Ministro do STF alegou que suspensão das dívidas poderia gerar impactos negativos no mercado financeiro e determinou retomada dos consignados.
O ministro André Mendonça determinou a retomada imediata dos descontos de empréstimos consignados na folha de pagamento dos servidores públicos de Mato Grosso. A decisão suspende duas medidas da Secretaria de Estado de Planejamento (Seplag-MT) que haviam interrompido temporariamente os descontos.
Segundo o ministro, a suspensão dos pagamentos poderia gerar efeitos negativos no mercado financeiro, além de contrariar o artigo 22 da Constituição Federal, que estabelece que é competência exclusiva da União legislar sobre direito civil e política de crédito.

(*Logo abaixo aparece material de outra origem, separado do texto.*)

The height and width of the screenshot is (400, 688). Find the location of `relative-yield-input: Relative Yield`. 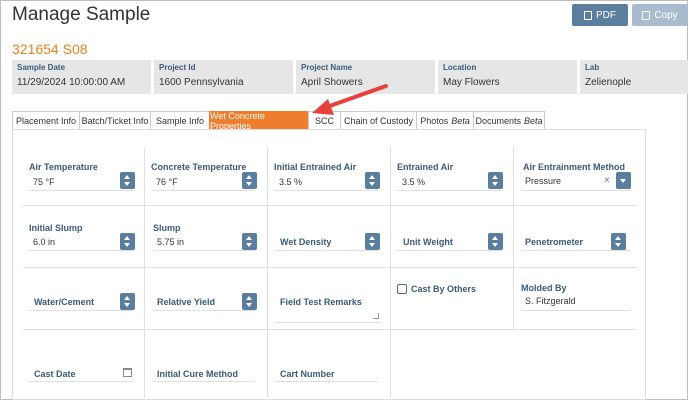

As decisões da Seplag, publicadas nos dias 14 e 30 de janeiro de 2026, determinavam a suspensão, por 120 dias, dos descontos de consignados e dos repasses a instituições que operam com cartão de crédito consignado e cartão-benefício para servidores estaduais. Além disso, proibiam ações que prejudicassem os servidores, como inclusão em cadastros de inadimplentes, cobrança de parcelas acumuladas, aplicação de multas, juros ou correção monetária.
A medida atende a um pedido da Associação Brasileira de Bancos, que apresentou ao STF uma Arguição de Descumprimento de Preceito Fundamental (ADPF) contra os atos da Seplag-MT. Segundo a associação, as decisões reproduziam o conteúdo do Decreto 79/2025 da Assembleia Legislativa de Mato Grosso, que também havia suspendido a cobrança dos consignados, mas que já havia sido derrubado em Ação Direta de Inconstitucionalidade (ADI) pelo próprio ministro André Mendonça.
Com a decisão, todos os empréstimos consignados voltam a ser descontados normalmente nos salários dos servidores.